### [Task input]
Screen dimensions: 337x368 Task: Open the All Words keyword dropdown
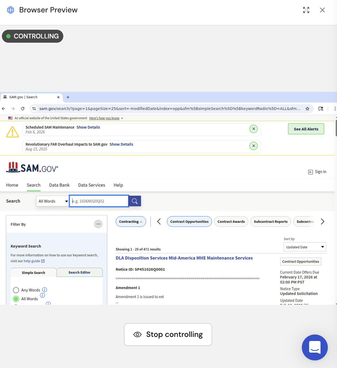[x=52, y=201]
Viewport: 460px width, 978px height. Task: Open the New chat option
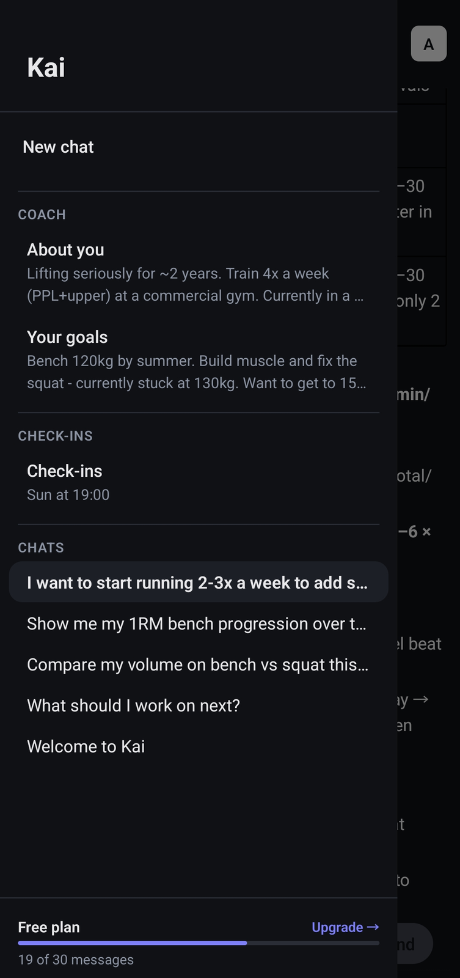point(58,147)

--

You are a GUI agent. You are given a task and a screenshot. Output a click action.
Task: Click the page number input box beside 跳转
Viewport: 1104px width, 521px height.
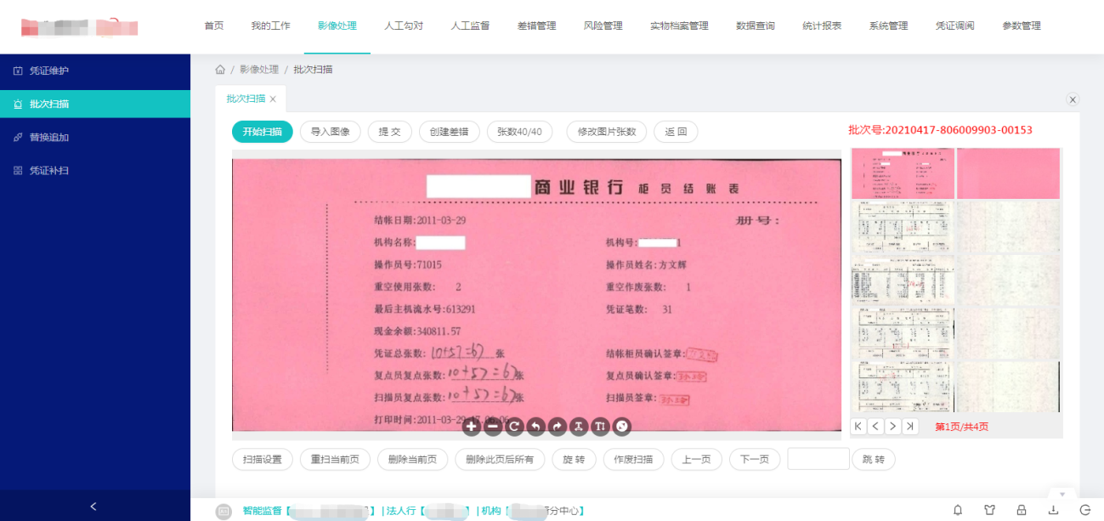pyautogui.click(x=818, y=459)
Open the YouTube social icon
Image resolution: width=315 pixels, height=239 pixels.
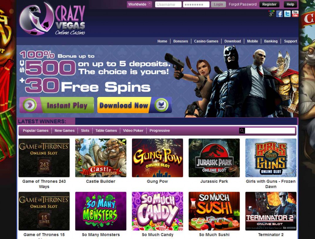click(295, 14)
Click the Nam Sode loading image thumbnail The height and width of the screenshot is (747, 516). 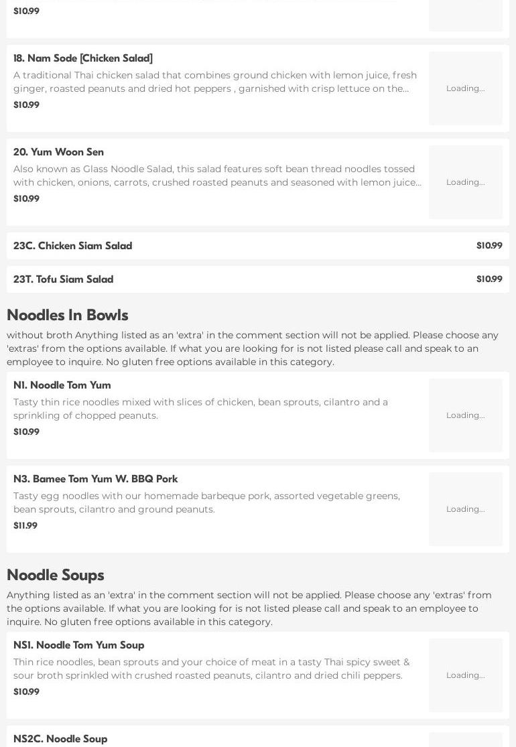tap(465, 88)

...

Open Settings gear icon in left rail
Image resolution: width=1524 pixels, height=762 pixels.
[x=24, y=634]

### [Required action]
Return the lines above that include the string "icon".

### [Answer to the exercise]
Open the YouTube social icon
Open Settings gear icon in left rail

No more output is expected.